Masculine, assertive, dominant – these are the words that have become synonymous with power in our culture. By consequence, femininity is often viewed as passive, emotional and weak. A study into how powerful women have utilised gender over time offers a fascinating insight into the nature of power in our society, and the obstacles women are expected to circumvent in order to acquire it.

Perhaps the most iconic example of female leaders adopting masculine traits in their pursuit of power comes in the form of the Egyptian pharaohs. Most women hoping to become a pharaoh would have to completely disguise themselves as a man. It is often difficult for historians to decipher the gender of pharaohs since essentially all tombs speak of the great kings and use only masculine pronouns. Hatshepsut, one of the most famous female pharaohs, wore the traditionally male headdress, complete with a beard and muscles.

Any examples of women in power that continue to utilise their femininity often have their power devalued. If we look back to Ancient Egypt, Cleopatra perhaps contradicts the hypothesis of women adopting masculine elements to gain power. Yet, the over-sexualisation of her legacy must be acknowledged. Cleopatra has not been remembered for her political skill, but largely as a ‘temptress’ who gained power and corrupted the Romans by using ‘her inconceivable sexual allure’, with many late antique writers referring to her as a prostitute. As Mackinnon puts it, feminine power is a ‘contradiction’ socially speaking.

As the first Queens of England, both Mary I and Elizabeth I also struggled to assert their authority in spite of their gender. Considering queenship ideologically opposed the traditionally masculine nature of authority, both women played into masculine notions and behaviour. In her famous Tilbury speech in 1588, Elizabeth emphasised she had ‘the heart and stomach of a king’. Her closest advisors also frequently referred to her as ‘king like’ and ‘princely’. Both queens also used strong men to act as their ‘kingly personas’. Notably, Mary’s husband Philip provided a positive and stabilising influence at court to counter contemporary prejudices concerning a potentially hysterical Mary.

The need to play into masculine stereotypes of power permeates beyond just the monarchy.

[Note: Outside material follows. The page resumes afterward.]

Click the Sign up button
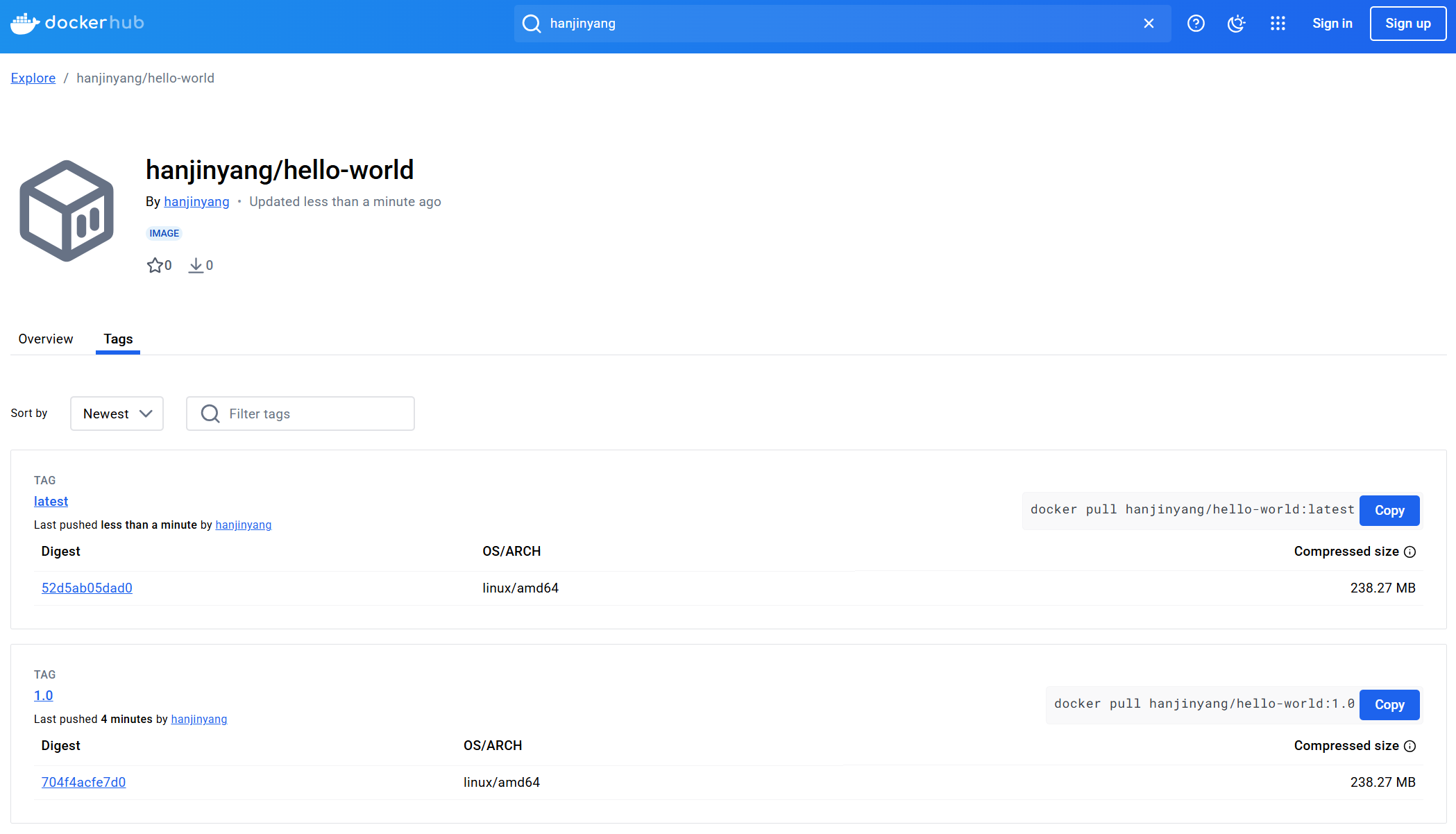The width and height of the screenshot is (1456, 834). click(x=1407, y=24)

As the first female UK Prime Minister, Margret Thatcher faced considerable opposition to her position. To counter this, Thatcher was frequently portrayed in a masculine manner. She even had her voice trained in order to lower her naturally high pitched voice as a way to ‘communicate with authority’. Studying Hillary Clinton during the 2016 US election reveals a similar situation. As Jennifer Jones has researched, Clinton was noted to have used less social, emotional, cognitive and tentative words, purposefully acting more firm and distant in her answers.

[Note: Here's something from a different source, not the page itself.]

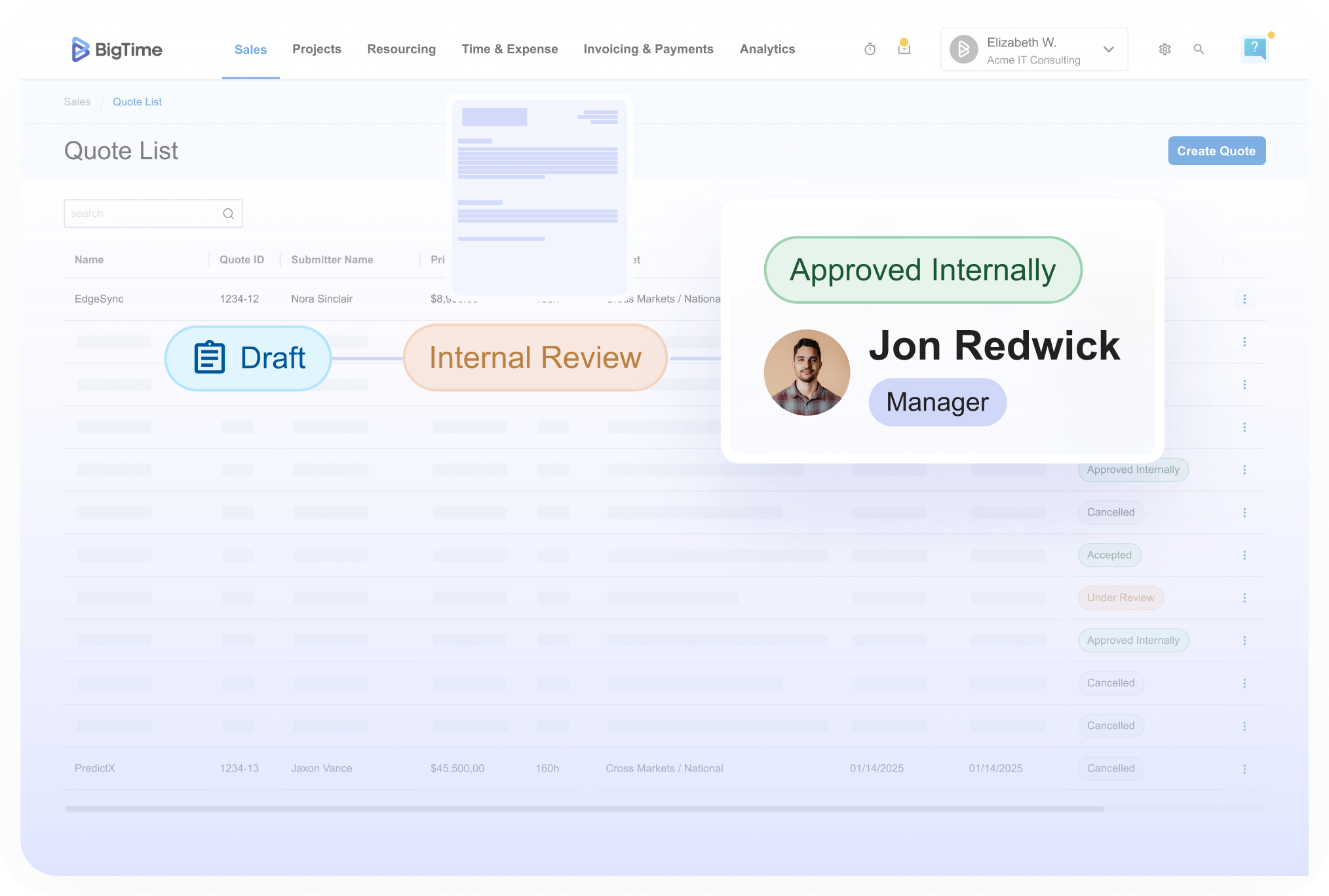This screenshot has width=1329, height=896.
Task: Click Jon Redwick's profile photo
Action: click(x=807, y=372)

Many female authors have even purposely adopted more gender neutral or masculine sounding names in order to publish and circulate their works to wider audiences. Charlotte Bronte used the pseudonym ‘Currer Bell’ and J.K Rowling was specifically asked to use initials rather than her first name (Joanne) for the Harry Potter series ‘so that her gender was less obvious’. Both in the past and the present therefore, femininity evidently exists as an obstacle to legitimate power.

It is perhaps more understandable why women in the distant past adopted masculine notions or even disguised themselves as men. These women had physical obstacles hindering their ability to acquire power had they maintained their femininity. Why then do modern women continue to hide or downplay their own femininity?

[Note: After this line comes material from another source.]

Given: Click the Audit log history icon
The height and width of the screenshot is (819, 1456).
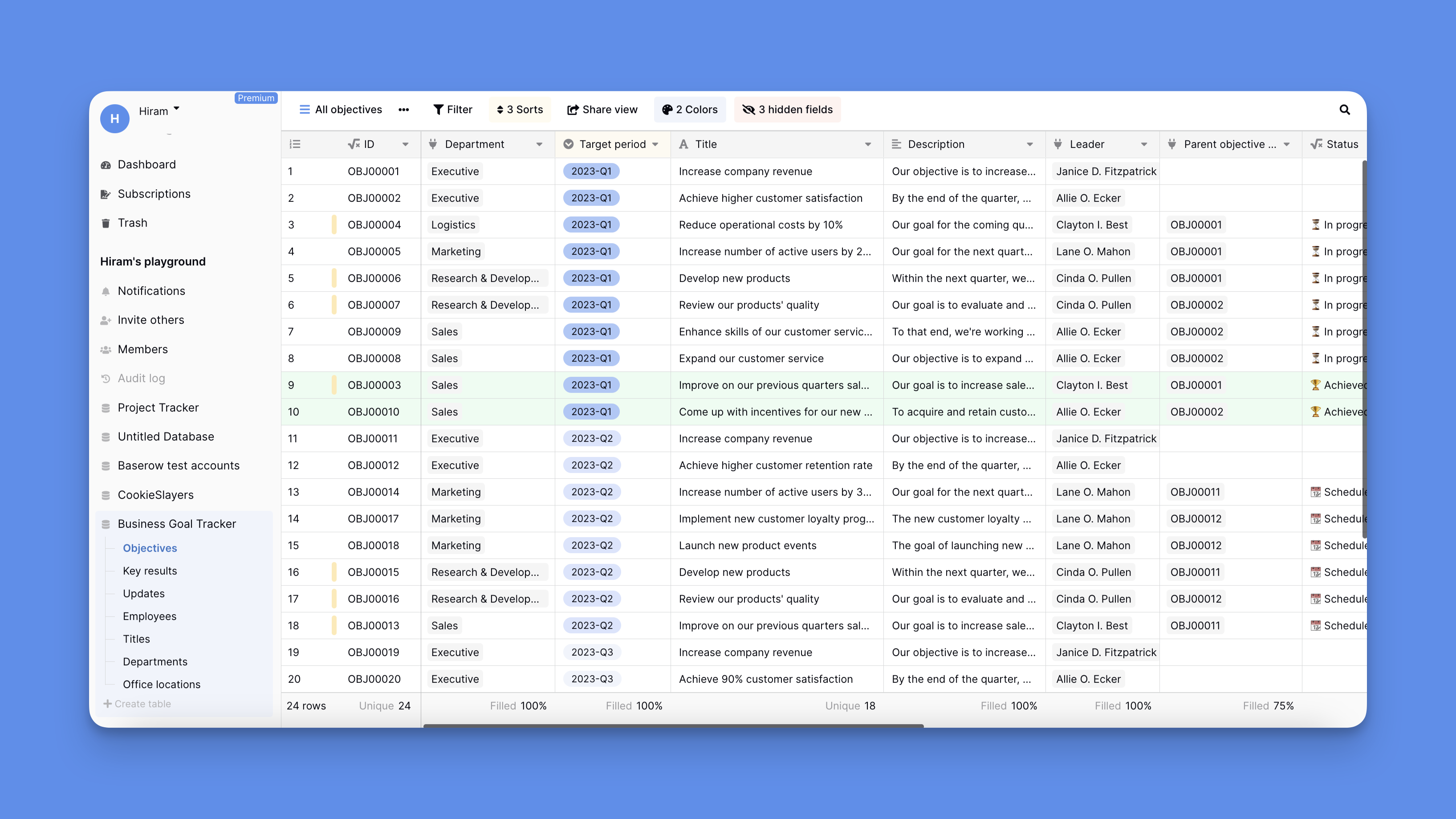Looking at the screenshot, I should coord(106,378).
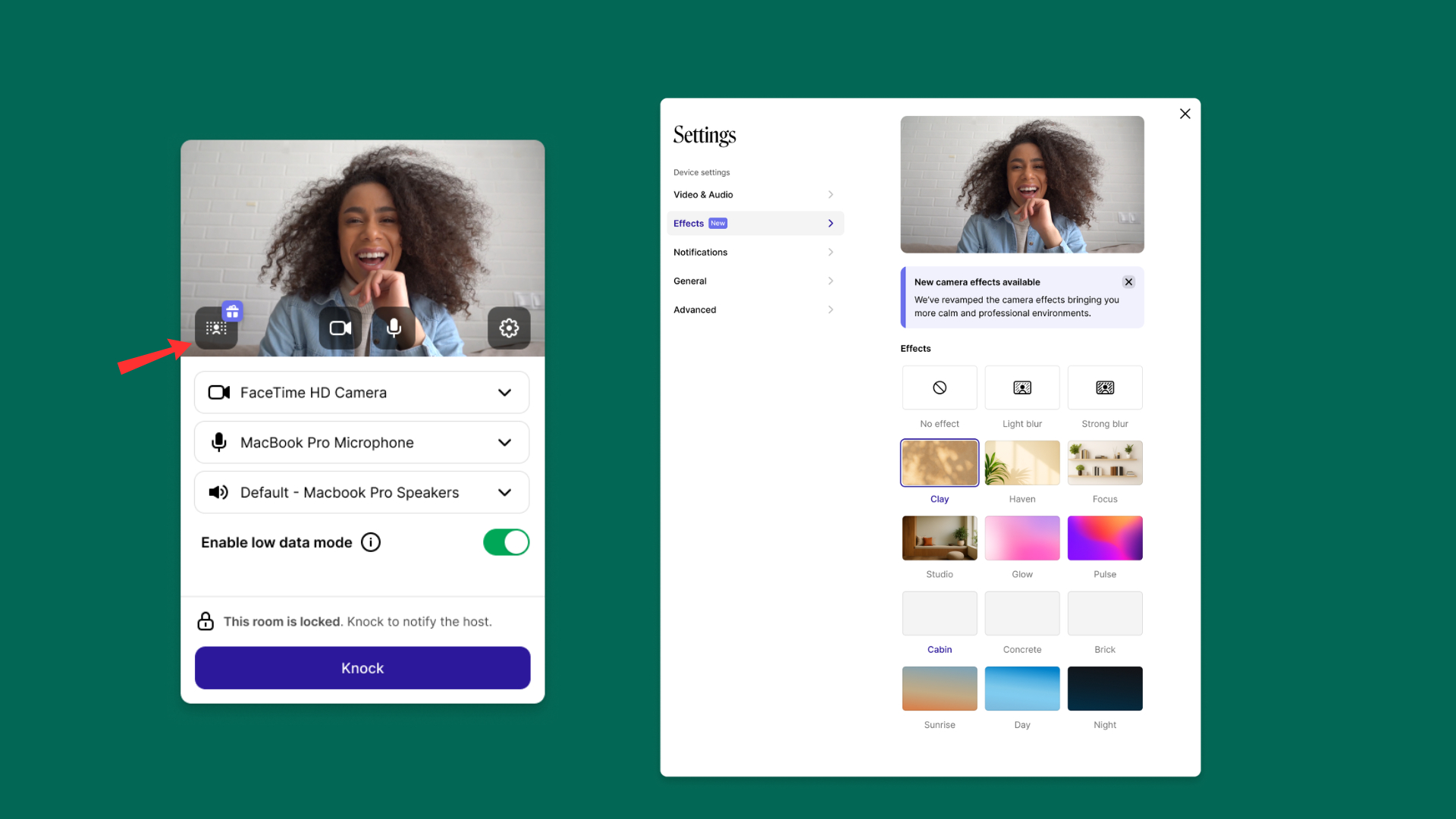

The real issue lies with a woman’s inability to separate her gender from how she is perceived. The gender of a man in power is rarely commented on. Yet, for a woman, her gender is typically a major talking point. For example, while Theresa May’s entrance into office could have provoked an interesting debate within the media regarding the changing nature of politics, significant debate was instead had regarding her shoes and clothes (such as her infamous leopard print heels), and her lack of children. To distance herself from her own femininity is a woman’s attempt to be taken seriously within her field.

While phrases like ‘the future is female’ continue to be purloined in the media, it is important to consider the nature of this femininity. More women are rightly entering positions of power in politics and the corporate world, but these women are evidently having to contort and downplay their own perceptions of womanhood in order to pursue power. The same cannot be said for their male peers. While the future may be female, it is certainly not feminine.